SUPPLIED MATERIAL:
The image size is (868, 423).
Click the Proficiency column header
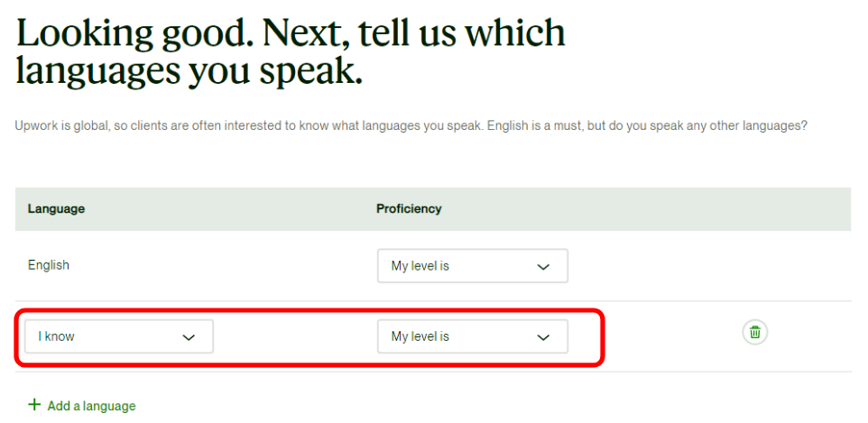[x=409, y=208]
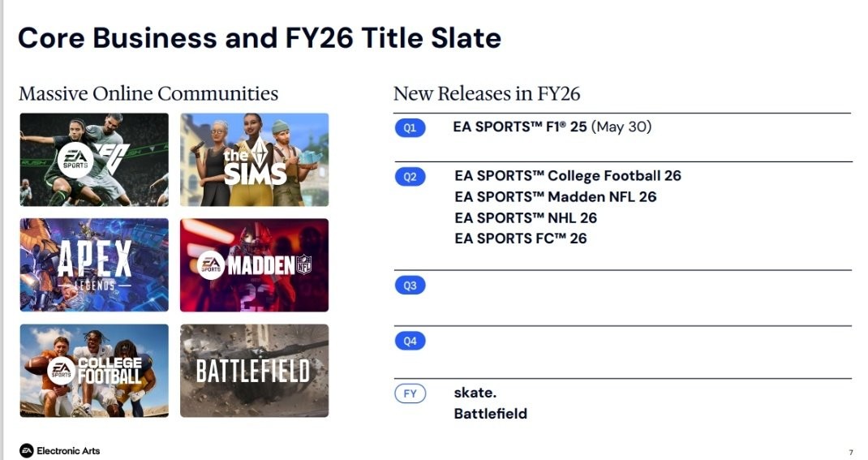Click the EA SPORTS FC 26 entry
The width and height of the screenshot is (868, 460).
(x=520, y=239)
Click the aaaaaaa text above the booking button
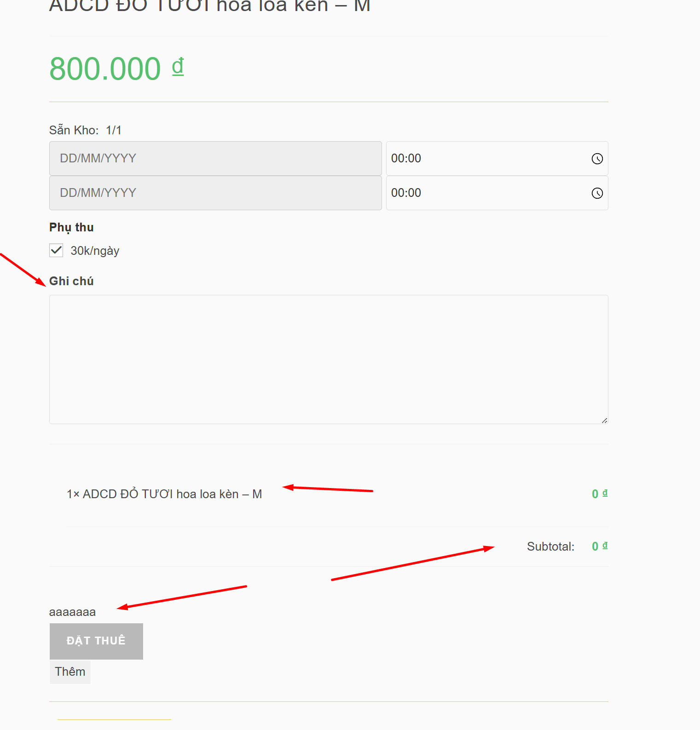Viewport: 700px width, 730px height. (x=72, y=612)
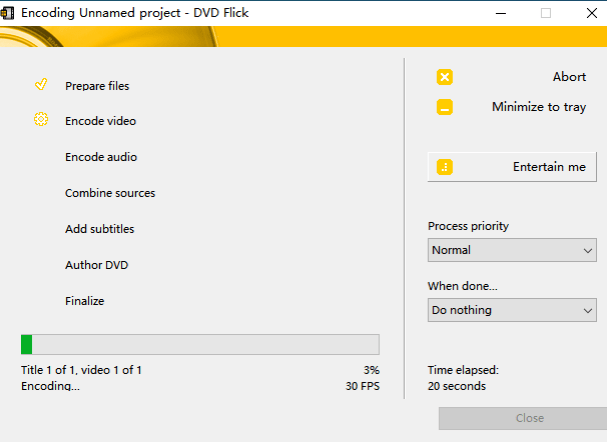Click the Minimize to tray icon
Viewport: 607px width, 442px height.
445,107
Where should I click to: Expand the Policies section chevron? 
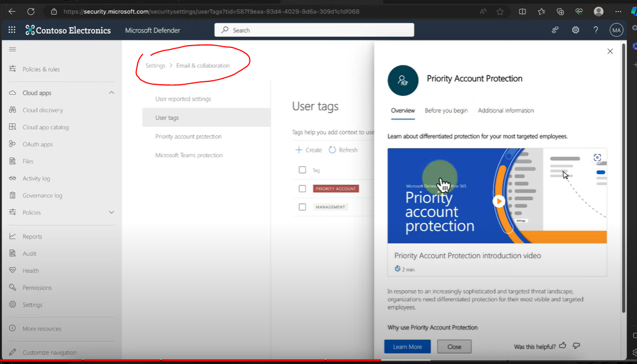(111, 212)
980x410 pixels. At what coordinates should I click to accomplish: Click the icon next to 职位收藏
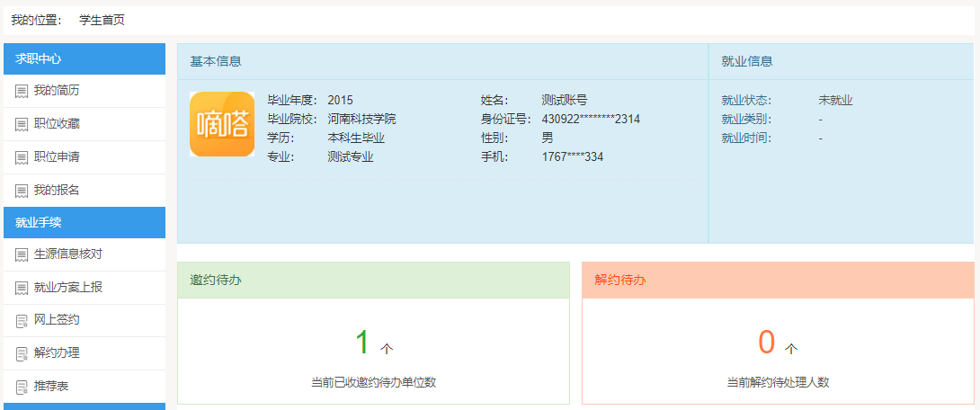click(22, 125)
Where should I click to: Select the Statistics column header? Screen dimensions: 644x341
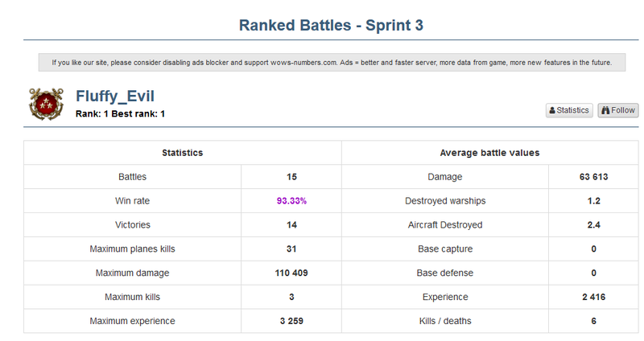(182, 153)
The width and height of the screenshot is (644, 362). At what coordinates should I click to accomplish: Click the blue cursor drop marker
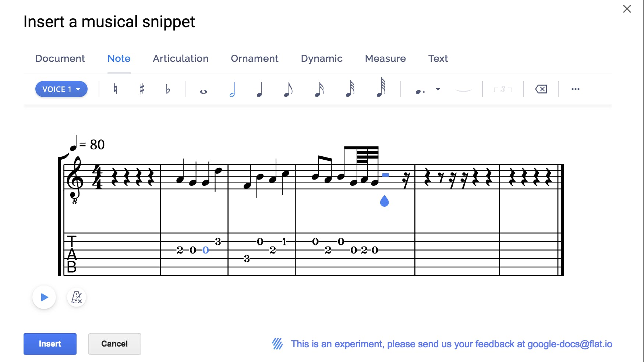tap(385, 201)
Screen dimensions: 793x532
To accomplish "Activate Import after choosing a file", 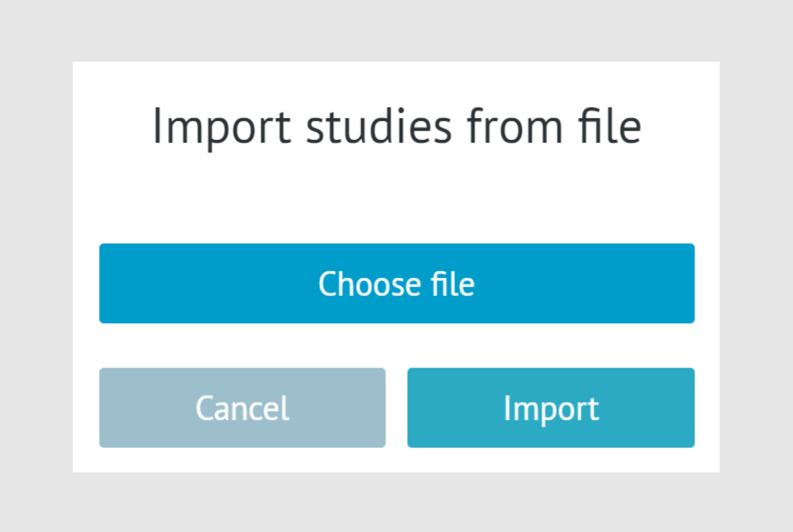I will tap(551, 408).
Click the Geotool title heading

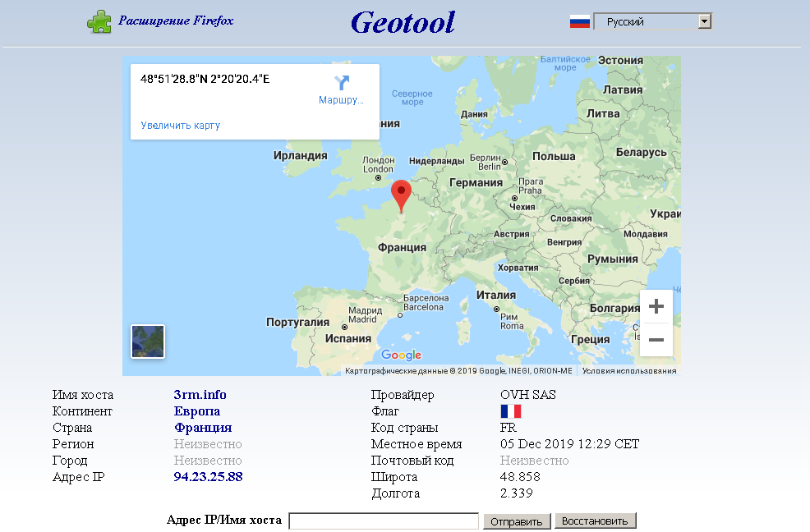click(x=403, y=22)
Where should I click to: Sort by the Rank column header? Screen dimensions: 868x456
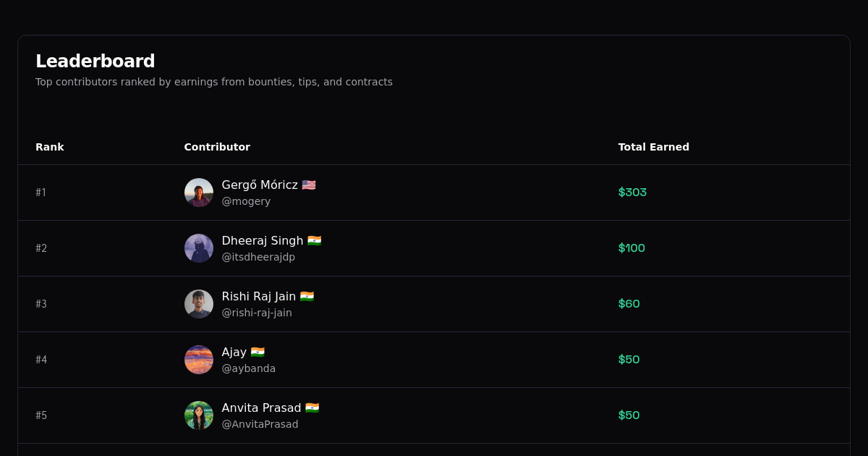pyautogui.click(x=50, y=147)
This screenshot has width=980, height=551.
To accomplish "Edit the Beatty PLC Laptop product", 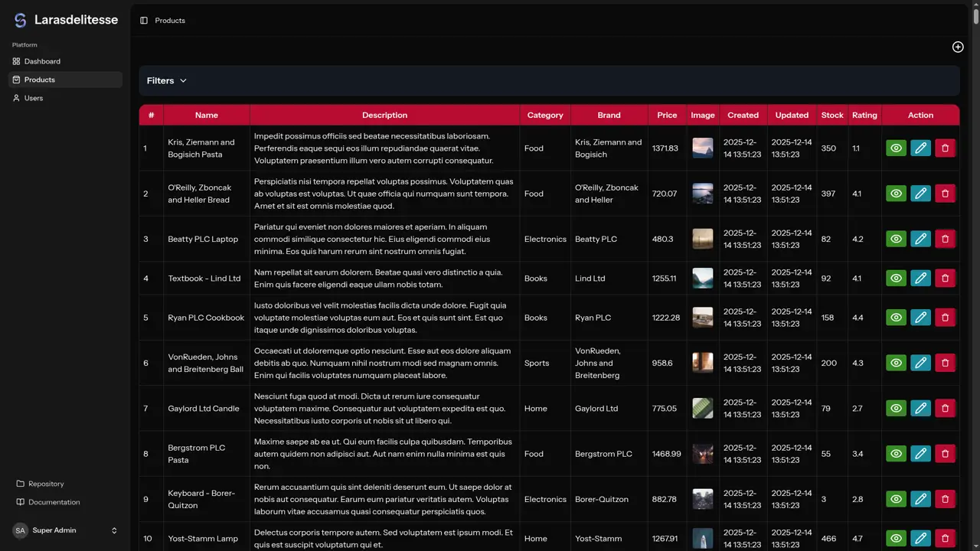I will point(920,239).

WORK ORDER:
Give again, exactly as written above, every line from the one holding "Click the Proficiency column header" to the one holding "Screen dimensions: 793x532", with both ends kept and the pictures left out.

ANSWER SECTION:
Click the Proficiency column header
[x=409, y=208]
Click the EA SPORTS FC 26 entry
The width and height of the screenshot is (868, 460).
(x=520, y=239)
Click the aaaaaaa text above the booking button
Viewport: 700px width, 730px height. (x=72, y=612)
Click the Minimize to tray icon
Viewport: 607px width, 442px height.
445,107
Where should I click to: Expand the Policies section chevron? 
(111, 212)
980x410 pixels. At what coordinates should I click to accomplish: Click the icon next to 职位收藏
click(22, 125)
Where should I click to: Select the Statistics column header? Screen dimensions: 644x341
(182, 153)
The width and height of the screenshot is (644, 362). At what coordinates should I click to accomplish: Click the blue cursor drop marker
tap(385, 201)
Screen dimensions: 793x532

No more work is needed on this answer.